
    I guess the real thing I’m taking away from this post is just how much effort it is to work with the ribbon. Did they expose it to VBA yet?
    I’ve not really done any work with 2007, so I’ve not had to get messy with this stuff yet, but I guess it’s coming. Can you take the code from a VSTO project and dump it for use with a VBA one?
    Good post agian Bob, keep it up!

  4. >>prefer an editor to a GUI.
    I just lost all respect for you Bob 😉

    I guess the real thing I’m taking away from this post is just how much effort it is to work with the ribbon. Did they expose it to VBA yet?
    I’ve not really done any work with 2007, so I’ve not had to get messy with this stuff yet, but I guess it’s coming. Can you take the code from a VSTO project and dump it for use with a VBA one?
    Good post agian Bob, keep it up!

• _Supplied records_:
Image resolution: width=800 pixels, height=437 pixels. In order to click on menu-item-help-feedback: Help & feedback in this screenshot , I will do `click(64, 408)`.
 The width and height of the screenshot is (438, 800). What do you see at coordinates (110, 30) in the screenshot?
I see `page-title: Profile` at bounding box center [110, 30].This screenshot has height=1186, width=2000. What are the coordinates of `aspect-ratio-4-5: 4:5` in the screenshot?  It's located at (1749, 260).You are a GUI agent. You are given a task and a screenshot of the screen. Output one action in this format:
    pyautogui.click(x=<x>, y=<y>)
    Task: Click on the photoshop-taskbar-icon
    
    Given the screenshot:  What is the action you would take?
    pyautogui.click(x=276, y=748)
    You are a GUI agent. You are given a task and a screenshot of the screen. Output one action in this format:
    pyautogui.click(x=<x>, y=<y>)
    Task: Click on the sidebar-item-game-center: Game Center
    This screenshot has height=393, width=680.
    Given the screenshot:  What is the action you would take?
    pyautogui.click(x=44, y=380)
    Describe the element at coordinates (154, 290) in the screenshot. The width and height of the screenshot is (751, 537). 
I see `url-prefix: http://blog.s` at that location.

• _Tasks and exercises_:
a - According to the blog comments, what is the main thing the commenter takes away from the post?
b - Say whether each statement agrees with the blog comments, answering yes or no and quoting the deciding words: (i) The commenter has done a lot of work with 2007. (ii) The commenter asks whether code from a VSTO project can be used with a VBA one. (iii) The quoted line says Bob prefers a GUI to an editor.

• _Answers below_:
a - How much effort it is to work with the ribbon.

b -
(i) No: "I’ve not really done any work with 2007"
(ii) Yes: "Can you take the code from a VSTO project and dump it for use with a VBA one?"
(iii) No: "prefer an editor to a GUI."